It is not for nothing that potatoes are called the second “bread”, because this root crop has firmly established itself on the tables and in the gardens of s. Probably, there is no such cottage or suburban area where at least a few potato bushes, or even a whole potato field, would not be planted. Growing potatoes is not difficult: the culture is unpretentious and stable, gives good yields, the problem lies in pests – too many insects love to eat potatoes and their juicy shoots.

Potato pests and control 

Potato pests and the fight against them take up a good half of all the time that the summer resident devotes to the beds. You can see potato pests with photos and descriptions, as well as learn about the possible treatment of bushes from this article.

The main pests of potatoes

So, the main goal of a modern gardener is to protect potatoes from pests and dangerous diseases. All protection measures can be divided into preventive (or preventive) and real. Of course, it is easier to deal with any problem at the initial stage, and even more effective is to prevent it.

Potato pests and control 

In fact, there are so many potato pests that it is almost impossible to predict the appearance of one or another insect. Most of them are carried along with planting tubers, soil, garden tools and even water, some beetles fly in whole flocks along with air currents (downwind), other pests live in the ground for years, for the time being, without revealing their presence.

You need to know the “enemy” by sight, so below will be a photo and description of potato pests that pose the most serious danger, as well as effective measures to combat these insects.

Colorado beetle

Probably, there is no such person who would not know what the notorious “colorado” looks like. This is a small rounded beetle, the body length of which can reach 1,5 cm, and its chitinous strong shell is colored in longitudinal yellow-brown stripes.

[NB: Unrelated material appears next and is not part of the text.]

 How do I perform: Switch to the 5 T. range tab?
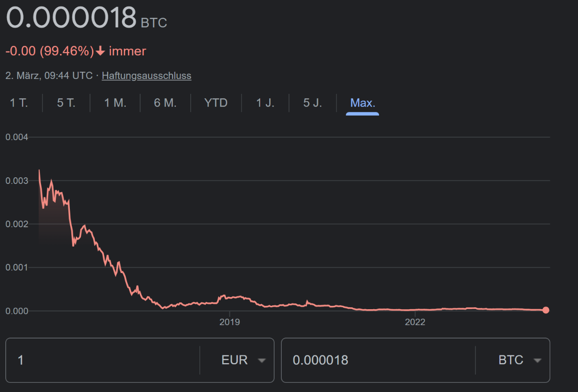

Interesting! The shade of the stripes of the Colorado potato beetle and the intensity of the color of its larvae depend on the amount of carotene, because only this element is not absorbed by the pest’s body and accumulates in its tissues. The more the insect ate potato leaves, the “orange” its color.

Potato pests and control 

The Colorado potato beetle is the most dangerous pest, because because of its “activity” you can easily lose most of the crop. Although the “colorado” rarely eats potato tubers and practically does not damage them, it manages to destroy the entire green mass of potato bushes very “on time”. As a rule, the period of activity of the pest and its larvae coincides with the time of flowering of potatoes and the setting of tubers – potatoes simply do not form under damaged bushes, as photosynthesis is disturbed and the plant dies.

Potato pests and control 

The greatest danger to green shoots of potatoes is larvae, and not adults of the pest. Females and males of the Colorado potato beetle can safely winter in the ground at a depth of about 30 cm, falling into a kind of sleep. In spring, pests crawl to the surface, lay their eggs on the wrong side of young potato leaves.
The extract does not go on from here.